**Soru 1**: Abdülhamit hakkındaki metne göre Abdülhamit'in gündüzleri dostluk ettiği İngiliz komşusunun adı nedir?
**Soru 2**: Abdülhamit hakkındaki metni kaldığı yerden sürdürün.

**Verilen metin**:
* * *
Doğan Avcıoğlu ise Abdülhamit’ten şöyle söz eder;
(“TÜRKİYE’NİN DÜZENİ”. İstanbul 1996. Sayfa 211 ve devamı)
“Abdülhamit, öteki Sultanlara pek az benzeyen ilgi çekici yeni bir tiptir: Tanzimat’ın Batılılaşma ortamı İçinde yetişmiştir. Sultan Abdülaziz’in yanı sıra Fransa ve İngiltere’yi dolaşmıştır. Esasen Türkiye’de de Avrupai bir ortam içinde yaşamaktadır. Gecelerini Tarabya’daki malikânesinde Belçikalı tuhafiyeci kız Flora Cordler ile birlikte geçirmekte, gündüzleri de büyük bir şirketin umum müdürü olan İngiliz komşusu Mr. Thompson ile dostluk etmektedir. Ayrıca Abdülhamit küçük yaştan kapitalizmin borsa oyunlarına ilgi duyan belki de ilk Sultan’dır.
* * *
**Veri kayıtları**:

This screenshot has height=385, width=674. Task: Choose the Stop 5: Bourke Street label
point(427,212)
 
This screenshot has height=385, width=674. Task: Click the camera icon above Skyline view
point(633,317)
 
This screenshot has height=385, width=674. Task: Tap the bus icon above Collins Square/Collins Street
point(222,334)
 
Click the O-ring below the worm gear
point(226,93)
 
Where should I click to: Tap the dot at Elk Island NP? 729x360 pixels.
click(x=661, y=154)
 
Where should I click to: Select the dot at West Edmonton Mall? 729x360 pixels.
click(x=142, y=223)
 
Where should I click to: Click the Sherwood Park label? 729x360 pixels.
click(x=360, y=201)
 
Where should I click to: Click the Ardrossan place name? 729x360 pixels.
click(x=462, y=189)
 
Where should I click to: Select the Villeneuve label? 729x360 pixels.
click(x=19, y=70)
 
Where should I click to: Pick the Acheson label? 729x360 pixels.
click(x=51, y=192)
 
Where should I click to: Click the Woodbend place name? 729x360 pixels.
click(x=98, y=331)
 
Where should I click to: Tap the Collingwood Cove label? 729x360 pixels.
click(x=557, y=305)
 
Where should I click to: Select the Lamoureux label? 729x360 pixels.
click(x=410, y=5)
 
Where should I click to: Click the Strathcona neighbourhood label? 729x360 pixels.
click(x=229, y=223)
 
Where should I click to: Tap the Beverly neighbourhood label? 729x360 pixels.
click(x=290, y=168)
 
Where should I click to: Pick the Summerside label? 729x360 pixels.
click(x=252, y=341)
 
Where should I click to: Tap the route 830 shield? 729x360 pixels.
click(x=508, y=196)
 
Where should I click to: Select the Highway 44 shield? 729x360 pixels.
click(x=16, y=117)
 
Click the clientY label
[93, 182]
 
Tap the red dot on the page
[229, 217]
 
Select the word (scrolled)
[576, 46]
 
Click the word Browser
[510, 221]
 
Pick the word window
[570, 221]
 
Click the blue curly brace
* * *
**Cevap 1**: Mr. Thompson.

**Cevap 2**:
Tahtın tabii mirasçısı olan Abdülhamit, V. Murat’ın akli rahatsızlığının yarattığı fırsatı, borsa oyunları gibi iyi değerlendirmeyi bilmiştir. İngiltere’nin gözünde değerli bir idare adamı olan Mithat Paşa’dan daha yararlı gözükmeyi başarmıştı. Dostu işadamı Thompson’a kendisinin mümkün olduğu kadar her hususta, İngiltere Hükümetinin fikir ve telkinleriyle hareket etmek tasavvurunda bulunduğunu söylemiştir. Abdülhamit bu mesajın derhal ait olduğu yere ulaştırılacağını bilecek kadar zeki idi. Nitekim Elçi Sir Henry Eliot ile Disraeli, ‘Genç Sultan’ın güzel ümitler verdiğini’ söylemekte gecikmemişlerdir.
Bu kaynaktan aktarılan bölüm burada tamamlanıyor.